I want to say at the outset, Mr Speaker, that the Chief Minister has to leave to go to Tasmania—and we will certainly honour that pair and will offer the Chief Minister the opportunity to speak early, should he wish to do so before he has to leave—to attend the funeral of former Premier Bacon.

Mr Speaker, I have moved this motion today, and it’s about character. It’s about the character of the minister and it’s about his approach to the Assembly. It should be an approach of the highest standard. Indeed, the Chief Minister’s own code of conduct says, in regard to conformity with the principles of accountability and financial and collective responsibility:

Being answerable to the Assembly requires Ministers to ensure that they do not wilfully mislead the Assembly in respect of their Ministerial responsibilities. The ultimate sanction for a Minister who so misleads is to resign or be dismissed.

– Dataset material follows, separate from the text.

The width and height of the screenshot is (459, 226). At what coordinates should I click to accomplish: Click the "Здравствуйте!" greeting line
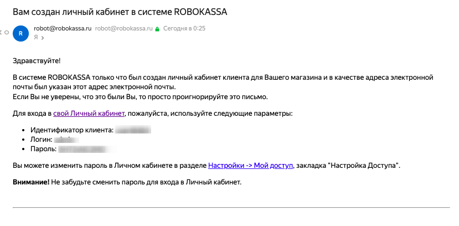37,60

Ministers should take reasonable steps to ensure the factual content of statements they make in the Assembly are soundly based and that they correct any inadvertent error at the earliest possible opportunity.

Mr Speaker, I will make three detailed and specific examples of Mr Corbell’s deliberate misleads. These examples are crystal clear. I can no longer stand back and allow Mr Corbell to continually and deliberately mislead the Assembly with impunity. In each case the misleads have been brought to his attention and he has refused to correct the record or, in the one case, his clarification was indeed also misleading.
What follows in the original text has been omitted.